● PARTS OF THE EXERCISE:
[A] Transcribe the stretch of the CF-metadata message below from "For the standard" through "is very welcome.".
[B] Translate this sentence from the CF-metadata message below into German: "For the use of common terms in special domains (for example ocean Sciences) we should use the common concept."
[C] Answer these questions using the CF-metadata message below:
(i) On what date was the message sent?
(ii) What is the name of the database the writer mentions?
(iii) According to the writer, what could manage the identification of closely related variables?

··· DOCUMENT EXCERPT

⇐ ⇒

[CF-metadata] a different (but perhaps unoriginal) approach to standard name construction

From: Heinke Hoeck <heinke.hoeck>
Date: Tue, 04 Nov 2008 11:26:34 +0100

Dear Karl et al.
>
> 1) Currently it is impossible to identify with a single standard name,
> closely related variables that one might want to store in a single
> array). For example, such quantities as:
Could this be an overload of the standard names? To give roles for
creating experiment and dataset names (entities) for our data base CERA
results in the discussion ?What part of the whole set of metadata should
put into the experiment and dataset names ? And what part should be
stored in the table ??
For the standard names I would say we should think about what
information should be part of the standard name and what should be
stored in the variables to avoid an overload of the standard names. The
standard name description is a help but for searching the right standard
name this should be only a definition or description of the keywords.
For the use of common terms in special domains (for example ocean
Sciences) we should use the common concept.
Your structuring is very welcome.
Identification of closely related variables looks for me to be managed
with an ontology.
> The idea, which I'm sure must have been discussed at length already
> (but I've forgotten by now or I've missed it entirely), is to parse
> the quantity identification information into separate elements (or
> "categories" or "components").

······
··· COLLECTED MATERIAL

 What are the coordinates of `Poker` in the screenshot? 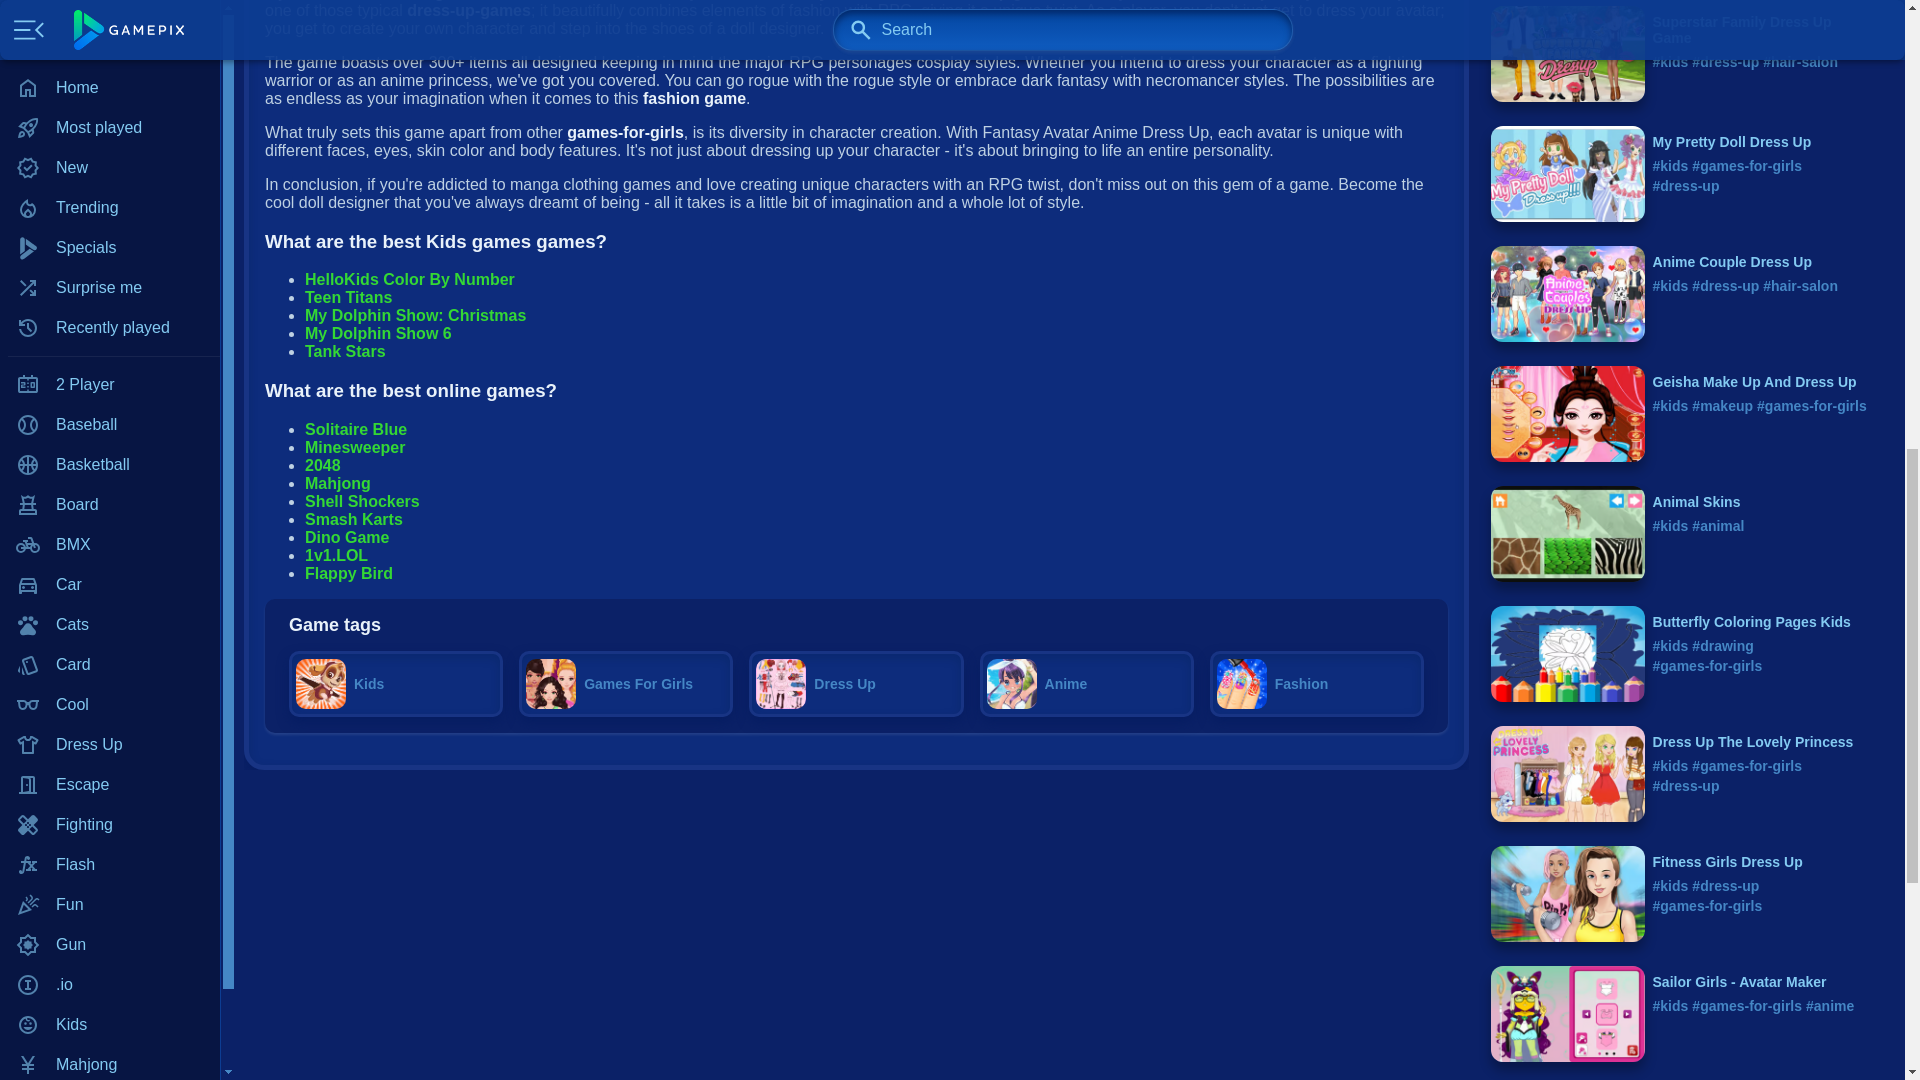 It's located at (110, 105).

······

● EXPECTED OUTPUTS:
[A]
For the standard names I would say we should think about what
information should be part of the standard name and what should be
stored in the variables to avoid an overload of the standard names. The
standard name description is a help but for searching the right standard
name this should be only a definition or description of the keywords.
For the use of common terms in special domains (for example ocean
Sciences) we should use the common concept.
Your structuring is very welcome.

[B] Für die Verwendung gängiger Begriffe in speziellen Fachgebieten (zum Beispiel den Meereswissenschaften) sollten wir das gemeinsame Konzept verwenden.

[C]
(i) Tuesday, 04 Nov 2008
(ii) CERA
(iii) An ontology